Childhood and youth (1326–1342)
Born on 5 March 1326, Louis was the third son of Charles I of Hungary and his wife, Elizabeth of Poland. He was named for his father's uncle, Louis, Bishop of Toulouse, canonized in 1317. The first-born son of his parents, Charles, died before Louis was born. Louis became his father's heir after the death of his brother Ladislaus in 1329.
He had a liberal education by the standards of his age and learned French, German and Latin. He showed a special interest in history and astrology. A cleric from Wrocław, Nicholas, taught him the basic principles of Christian faith. However, Louis's religious zeal was due to his mother's influence. In a royal charter, Louis remembered that in his childhood, a knight of the royal court, Peter Poháros, often carried him on his shoulders. His two tutors, Nicholas Drugeth and Nicholas Knesich, saved the lives of both Louis and his younger brother, Andrew, when Felician Záh attempted to assassinate the royal family in Visegrád on 17 April 1330.
Louis was only nine when he stamped a treaty of alliance between his father and John of Bohemia. A year later, Louis accompanied his father in invading Austria. On 1 March 1338, John of Bohemia's son and heir, Charles, Margrave of Moravia, signed a new treaty with Charles I of Hungary and Louis in Visegrád. According to the treaty, Charles of Moravia acknowledged the right of Charles I's sons to succeed their maternal uncle, Casimir III of Poland, if Casimir died without a male issue. Louis also pledged that he would marry the margrave's three-year-old daughter, Margaret.

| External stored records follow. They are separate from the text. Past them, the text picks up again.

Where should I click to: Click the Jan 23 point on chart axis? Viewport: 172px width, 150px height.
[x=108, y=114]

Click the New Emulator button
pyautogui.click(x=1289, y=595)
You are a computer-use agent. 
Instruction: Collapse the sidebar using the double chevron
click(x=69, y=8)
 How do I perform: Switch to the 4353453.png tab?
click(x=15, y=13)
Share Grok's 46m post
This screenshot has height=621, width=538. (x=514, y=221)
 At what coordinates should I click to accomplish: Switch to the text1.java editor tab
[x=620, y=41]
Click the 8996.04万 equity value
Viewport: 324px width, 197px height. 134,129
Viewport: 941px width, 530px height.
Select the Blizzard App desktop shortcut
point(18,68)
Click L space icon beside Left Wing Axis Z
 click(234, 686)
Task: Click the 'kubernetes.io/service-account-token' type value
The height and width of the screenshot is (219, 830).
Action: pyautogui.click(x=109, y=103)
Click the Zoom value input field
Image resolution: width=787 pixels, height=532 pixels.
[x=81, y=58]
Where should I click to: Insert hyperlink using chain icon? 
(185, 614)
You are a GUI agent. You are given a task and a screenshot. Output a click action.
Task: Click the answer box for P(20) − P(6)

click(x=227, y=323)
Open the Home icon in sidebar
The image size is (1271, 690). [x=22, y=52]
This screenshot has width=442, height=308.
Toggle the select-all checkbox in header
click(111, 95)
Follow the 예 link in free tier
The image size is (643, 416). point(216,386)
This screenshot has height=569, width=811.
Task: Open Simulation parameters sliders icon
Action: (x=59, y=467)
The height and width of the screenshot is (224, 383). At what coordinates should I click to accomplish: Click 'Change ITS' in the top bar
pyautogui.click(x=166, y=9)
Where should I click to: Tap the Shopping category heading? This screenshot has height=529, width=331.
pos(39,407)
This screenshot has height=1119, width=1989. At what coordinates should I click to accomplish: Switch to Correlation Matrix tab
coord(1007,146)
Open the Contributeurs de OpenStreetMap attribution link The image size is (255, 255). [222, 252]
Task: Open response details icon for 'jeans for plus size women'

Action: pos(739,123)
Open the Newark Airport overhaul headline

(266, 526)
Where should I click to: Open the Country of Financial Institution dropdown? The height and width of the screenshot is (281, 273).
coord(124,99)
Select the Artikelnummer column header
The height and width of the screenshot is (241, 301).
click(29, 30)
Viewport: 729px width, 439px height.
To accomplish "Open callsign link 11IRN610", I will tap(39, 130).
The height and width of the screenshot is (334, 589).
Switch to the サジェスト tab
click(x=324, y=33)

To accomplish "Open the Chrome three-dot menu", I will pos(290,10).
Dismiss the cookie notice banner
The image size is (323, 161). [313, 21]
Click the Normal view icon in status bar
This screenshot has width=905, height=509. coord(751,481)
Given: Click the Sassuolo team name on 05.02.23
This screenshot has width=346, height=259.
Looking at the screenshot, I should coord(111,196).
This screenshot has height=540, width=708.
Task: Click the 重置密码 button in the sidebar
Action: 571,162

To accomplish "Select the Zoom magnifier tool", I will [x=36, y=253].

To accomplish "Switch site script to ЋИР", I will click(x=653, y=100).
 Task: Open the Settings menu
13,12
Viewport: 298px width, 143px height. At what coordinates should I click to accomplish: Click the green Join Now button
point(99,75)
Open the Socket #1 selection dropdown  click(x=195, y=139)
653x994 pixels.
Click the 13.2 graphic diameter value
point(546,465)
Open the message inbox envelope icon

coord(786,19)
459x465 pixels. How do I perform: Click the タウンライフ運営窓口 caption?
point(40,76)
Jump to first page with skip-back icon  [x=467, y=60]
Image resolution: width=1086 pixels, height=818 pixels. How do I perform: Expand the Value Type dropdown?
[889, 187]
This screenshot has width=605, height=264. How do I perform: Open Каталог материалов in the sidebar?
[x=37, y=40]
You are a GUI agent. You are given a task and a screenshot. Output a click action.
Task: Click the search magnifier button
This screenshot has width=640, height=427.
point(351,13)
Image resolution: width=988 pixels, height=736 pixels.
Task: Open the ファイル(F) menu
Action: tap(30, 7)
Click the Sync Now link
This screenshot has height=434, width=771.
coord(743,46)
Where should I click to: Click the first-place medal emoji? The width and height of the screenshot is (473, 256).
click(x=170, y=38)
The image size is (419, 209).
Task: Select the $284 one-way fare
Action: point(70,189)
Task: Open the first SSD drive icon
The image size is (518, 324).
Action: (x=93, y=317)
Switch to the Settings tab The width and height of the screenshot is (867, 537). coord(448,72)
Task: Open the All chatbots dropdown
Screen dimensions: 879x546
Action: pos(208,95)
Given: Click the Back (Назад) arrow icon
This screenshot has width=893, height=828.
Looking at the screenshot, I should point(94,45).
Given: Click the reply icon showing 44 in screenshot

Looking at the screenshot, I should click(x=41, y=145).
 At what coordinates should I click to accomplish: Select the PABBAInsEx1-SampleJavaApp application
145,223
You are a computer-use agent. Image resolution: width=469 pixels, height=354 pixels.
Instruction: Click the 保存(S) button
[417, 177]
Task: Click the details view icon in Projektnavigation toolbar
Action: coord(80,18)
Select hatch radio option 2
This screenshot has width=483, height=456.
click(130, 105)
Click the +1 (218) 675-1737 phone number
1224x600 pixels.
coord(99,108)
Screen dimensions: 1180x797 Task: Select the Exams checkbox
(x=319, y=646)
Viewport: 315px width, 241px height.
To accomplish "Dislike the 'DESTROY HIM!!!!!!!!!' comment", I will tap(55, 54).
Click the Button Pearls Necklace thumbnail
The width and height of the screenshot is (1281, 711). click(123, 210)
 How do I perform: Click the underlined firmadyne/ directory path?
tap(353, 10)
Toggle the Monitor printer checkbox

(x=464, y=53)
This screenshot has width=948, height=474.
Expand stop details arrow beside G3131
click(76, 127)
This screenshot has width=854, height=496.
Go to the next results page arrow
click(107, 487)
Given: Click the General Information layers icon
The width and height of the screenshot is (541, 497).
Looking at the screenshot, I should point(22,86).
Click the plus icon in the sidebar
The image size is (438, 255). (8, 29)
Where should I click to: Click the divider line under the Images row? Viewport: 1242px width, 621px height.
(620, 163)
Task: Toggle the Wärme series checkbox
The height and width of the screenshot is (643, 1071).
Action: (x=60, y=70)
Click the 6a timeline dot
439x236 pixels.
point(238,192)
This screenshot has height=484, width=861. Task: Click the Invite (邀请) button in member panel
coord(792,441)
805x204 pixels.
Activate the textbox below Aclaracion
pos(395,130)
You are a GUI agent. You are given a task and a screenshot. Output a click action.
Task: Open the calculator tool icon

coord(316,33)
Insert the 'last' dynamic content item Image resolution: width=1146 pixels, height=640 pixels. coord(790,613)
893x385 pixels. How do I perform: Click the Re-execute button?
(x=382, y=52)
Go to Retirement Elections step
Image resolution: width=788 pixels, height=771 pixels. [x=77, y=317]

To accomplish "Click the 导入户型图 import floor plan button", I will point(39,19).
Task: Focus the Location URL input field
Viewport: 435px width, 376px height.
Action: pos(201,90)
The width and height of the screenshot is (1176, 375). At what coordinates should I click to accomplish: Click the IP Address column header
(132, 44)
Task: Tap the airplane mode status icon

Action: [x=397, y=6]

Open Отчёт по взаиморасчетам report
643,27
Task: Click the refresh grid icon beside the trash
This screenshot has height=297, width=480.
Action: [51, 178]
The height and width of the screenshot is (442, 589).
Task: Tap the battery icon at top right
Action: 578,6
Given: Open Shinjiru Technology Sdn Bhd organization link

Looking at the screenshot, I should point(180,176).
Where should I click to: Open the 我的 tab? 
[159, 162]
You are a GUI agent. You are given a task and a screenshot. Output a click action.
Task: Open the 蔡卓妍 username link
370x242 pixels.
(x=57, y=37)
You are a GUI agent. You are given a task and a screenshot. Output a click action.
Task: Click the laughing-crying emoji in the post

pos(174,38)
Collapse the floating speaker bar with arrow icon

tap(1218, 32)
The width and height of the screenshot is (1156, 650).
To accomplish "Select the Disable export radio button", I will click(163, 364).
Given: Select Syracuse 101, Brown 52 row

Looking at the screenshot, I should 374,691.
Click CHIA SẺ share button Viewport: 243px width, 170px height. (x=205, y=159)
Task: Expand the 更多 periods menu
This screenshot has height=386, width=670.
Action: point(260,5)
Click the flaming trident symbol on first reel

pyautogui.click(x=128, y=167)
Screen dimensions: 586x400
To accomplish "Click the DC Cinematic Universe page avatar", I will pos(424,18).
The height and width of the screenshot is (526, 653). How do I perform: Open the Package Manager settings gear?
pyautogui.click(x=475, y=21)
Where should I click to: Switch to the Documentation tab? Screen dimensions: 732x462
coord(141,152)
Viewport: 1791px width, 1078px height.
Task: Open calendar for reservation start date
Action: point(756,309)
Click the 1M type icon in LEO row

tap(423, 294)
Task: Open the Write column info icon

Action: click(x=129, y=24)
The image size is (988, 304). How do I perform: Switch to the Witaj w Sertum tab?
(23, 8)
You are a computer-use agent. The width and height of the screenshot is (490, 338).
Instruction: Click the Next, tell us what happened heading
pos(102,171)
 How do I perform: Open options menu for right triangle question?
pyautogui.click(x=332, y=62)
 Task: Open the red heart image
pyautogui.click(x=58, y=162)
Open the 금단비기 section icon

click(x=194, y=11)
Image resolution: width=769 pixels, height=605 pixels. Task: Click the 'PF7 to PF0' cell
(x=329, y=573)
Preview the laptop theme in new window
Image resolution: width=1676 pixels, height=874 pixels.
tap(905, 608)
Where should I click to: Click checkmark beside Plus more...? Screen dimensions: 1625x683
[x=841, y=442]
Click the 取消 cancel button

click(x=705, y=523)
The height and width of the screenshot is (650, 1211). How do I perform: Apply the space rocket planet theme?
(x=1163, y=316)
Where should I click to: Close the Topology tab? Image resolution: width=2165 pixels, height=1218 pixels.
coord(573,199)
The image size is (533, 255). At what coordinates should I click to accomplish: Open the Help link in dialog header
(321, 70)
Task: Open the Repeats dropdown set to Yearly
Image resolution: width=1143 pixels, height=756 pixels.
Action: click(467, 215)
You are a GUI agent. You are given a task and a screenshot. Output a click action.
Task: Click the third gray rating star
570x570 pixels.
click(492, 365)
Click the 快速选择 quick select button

Casimir III's first wife, Aldona of Lithuania, died on 26 May 1339. Two leading Polish noblemen – Zbigniew, chancellor of Cracow, and
Spycimir Leliwita – persuaded Casimir, who had not fathered a son, to make his sister, Elizabeth, and her offspring his heirs. According to the 15th-century Jan Długosz, Casimir held a general sejm in Cracow where "the assembled prelates and nobles" proclaimed Louis as Casimir's heir, but the reference to the sejm is anachronistic. Historian Paul W. Knoll writes that Casimir preferred his sister's family to his own daughters or a member of a cadet branch of the Piast dynasty, because he wanted to ensure the king of Hungary's support against the Teutonic Knights. Louis's father and uncle signed a treaty in Visegrád in July whereby Casimir III made Louis his heir if he died without a son. In exchange, Charles I pledged that Louis would reoccupy Pomerania and other Polish lands lost to the Teutonic Order without Polish funds and would only employ Poles in the royal administration in Poland.
Louis received the title of Duke of Transylvania from his father in 1339, but he did not administer the province. According to a royal charter from the same year, Louis's bride, Margaret of Bohemia, lived in the Hungarian royal court. Louis's separate ducal court was first mentioned in a royal charter of 1340.